* [Task prompt]:
Word for word, set down the full listing below.

* [Listed records]:
=====

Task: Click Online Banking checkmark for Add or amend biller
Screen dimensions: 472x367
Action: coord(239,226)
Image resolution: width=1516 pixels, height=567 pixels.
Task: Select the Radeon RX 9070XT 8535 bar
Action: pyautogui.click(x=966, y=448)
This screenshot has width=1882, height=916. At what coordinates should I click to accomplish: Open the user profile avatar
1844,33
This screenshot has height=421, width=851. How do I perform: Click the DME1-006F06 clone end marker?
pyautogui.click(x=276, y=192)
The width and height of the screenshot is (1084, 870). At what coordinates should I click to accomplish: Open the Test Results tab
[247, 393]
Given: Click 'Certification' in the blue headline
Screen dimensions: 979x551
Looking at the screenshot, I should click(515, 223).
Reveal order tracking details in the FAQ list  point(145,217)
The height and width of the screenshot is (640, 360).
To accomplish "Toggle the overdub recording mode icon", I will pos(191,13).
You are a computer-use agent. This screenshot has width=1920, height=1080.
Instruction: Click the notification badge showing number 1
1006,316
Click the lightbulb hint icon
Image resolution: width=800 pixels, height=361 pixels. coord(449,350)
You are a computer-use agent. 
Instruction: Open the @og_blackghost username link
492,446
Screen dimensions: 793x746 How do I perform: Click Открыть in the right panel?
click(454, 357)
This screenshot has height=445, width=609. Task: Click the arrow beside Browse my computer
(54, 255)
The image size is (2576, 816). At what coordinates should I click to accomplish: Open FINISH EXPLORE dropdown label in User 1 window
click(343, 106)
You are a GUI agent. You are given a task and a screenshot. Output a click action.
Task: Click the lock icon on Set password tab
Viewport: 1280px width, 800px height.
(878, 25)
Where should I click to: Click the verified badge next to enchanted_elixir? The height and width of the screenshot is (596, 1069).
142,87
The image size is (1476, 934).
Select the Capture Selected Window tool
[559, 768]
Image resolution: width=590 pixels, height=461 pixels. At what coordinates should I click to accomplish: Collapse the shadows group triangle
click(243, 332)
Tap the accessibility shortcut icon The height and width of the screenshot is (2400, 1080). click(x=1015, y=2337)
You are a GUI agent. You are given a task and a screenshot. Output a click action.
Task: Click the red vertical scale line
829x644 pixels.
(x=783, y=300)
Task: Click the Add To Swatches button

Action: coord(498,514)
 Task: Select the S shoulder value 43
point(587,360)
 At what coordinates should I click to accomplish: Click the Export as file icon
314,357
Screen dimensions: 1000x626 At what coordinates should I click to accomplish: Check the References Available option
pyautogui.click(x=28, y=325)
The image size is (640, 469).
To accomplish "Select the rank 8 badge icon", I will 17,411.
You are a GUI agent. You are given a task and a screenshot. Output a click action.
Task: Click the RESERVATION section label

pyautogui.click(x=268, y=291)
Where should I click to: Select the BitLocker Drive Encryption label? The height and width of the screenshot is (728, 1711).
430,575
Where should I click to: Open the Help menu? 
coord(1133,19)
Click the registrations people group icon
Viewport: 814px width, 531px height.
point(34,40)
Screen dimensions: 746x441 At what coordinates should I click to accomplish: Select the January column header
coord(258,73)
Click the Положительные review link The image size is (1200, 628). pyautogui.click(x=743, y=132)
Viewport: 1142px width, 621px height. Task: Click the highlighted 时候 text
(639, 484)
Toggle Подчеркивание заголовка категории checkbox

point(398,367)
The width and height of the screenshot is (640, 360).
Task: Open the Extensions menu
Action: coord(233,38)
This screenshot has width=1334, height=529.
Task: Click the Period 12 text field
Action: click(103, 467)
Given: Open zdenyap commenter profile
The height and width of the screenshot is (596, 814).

=====

* [Answer below]:
Task: Click Online Banking checkmark for Add or amend biller
Screen dimensions: 472x367
Action: coord(239,226)
Image resolution: width=1516 pixels, height=567 pixels.
Task: Select the Radeon RX 9070XT 8535 bar
Action: pyautogui.click(x=966, y=448)
This screenshot has width=1882, height=916. At what coordinates should I click to accomplish: Open the user profile avatar
1844,33
This screenshot has height=421, width=851. How do I perform: Click the DME1-006F06 clone end marker?
pyautogui.click(x=276, y=192)
The width and height of the screenshot is (1084, 870). At what coordinates should I click to accomplish: Open the Test Results tab
[247, 393]
Given: Click 'Certification' in the blue headline
Screen dimensions: 979x551
Looking at the screenshot, I should click(515, 223).
Reveal order tracking details in the FAQ list  point(145,217)
The height and width of the screenshot is (640, 360).
To accomplish "Toggle the overdub recording mode icon", I will pos(191,13).
You are a computer-use agent. This screenshot has width=1920, height=1080.
Instruction: Click the notification badge showing number 1
1006,316
Click the lightbulb hint icon
Image resolution: width=800 pixels, height=361 pixels. coord(449,350)
You are a computer-use agent. 
Instruction: Open the @og_blackghost username link
492,446
Screen dimensions: 793x746 How do I perform: Click Открыть in the right panel?
click(454, 357)
This screenshot has height=445, width=609. Task: Click the arrow beside Browse my computer
(54, 255)
The image size is (2576, 816). At what coordinates should I click to accomplish: Open FINISH EXPLORE dropdown label in User 1 window
click(343, 106)
You are a GUI agent. You are given a task and a screenshot. Output a click action.
Task: Click the lock icon on Set password tab
Viewport: 1280px width, 800px height.
(878, 25)
Where should I click to: Click the verified badge next to enchanted_elixir? The height and width of the screenshot is (596, 1069).
142,87
The image size is (1476, 934).
Select the Capture Selected Window tool
[559, 768]
Image resolution: width=590 pixels, height=461 pixels. At what coordinates should I click to accomplish: Collapse the shadows group triangle
click(243, 332)
Tap the accessibility shortcut icon The height and width of the screenshot is (2400, 1080). click(x=1015, y=2337)
You are a GUI agent. You are given a task and a screenshot. Output a click action.
Task: Click the red vertical scale line
829x644 pixels.
(x=783, y=300)
Task: Click the Add To Swatches button

Action: coord(498,514)
 Task: Select the S shoulder value 43
point(587,360)
 At what coordinates should I click to accomplish: Click the Export as file icon
314,357
Screen dimensions: 1000x626 At what coordinates should I click to accomplish: Check the References Available option
pyautogui.click(x=28, y=325)
The image size is (640, 469).
To accomplish "Select the rank 8 badge icon", I will 17,411.
You are a GUI agent. You are given a task and a screenshot. Output a click action.
Task: Click the RESERVATION section label

pyautogui.click(x=268, y=291)
Where should I click to: Select the BitLocker Drive Encryption label? The height and width of the screenshot is (728, 1711).
430,575
Where should I click to: Open the Help menu? 
coord(1133,19)
Click the registrations people group icon
Viewport: 814px width, 531px height.
point(34,40)
Screen dimensions: 746x441 At what coordinates should I click to accomplish: Select the January column header
coord(258,73)
Click the Положительные review link The image size is (1200, 628). pyautogui.click(x=743, y=132)
Viewport: 1142px width, 621px height. Task: Click the highlighted 时候 text
(639, 484)
Toggle Подчеркивание заголовка категории checkbox

point(398,367)
The width and height of the screenshot is (640, 360).
Task: Open the Extensions menu
Action: coord(233,38)
This screenshot has width=1334, height=529.
Task: Click the Period 12 text field
Action: click(103, 467)
Given: Open zdenyap commenter profile
The height and width of the screenshot is (596, 814).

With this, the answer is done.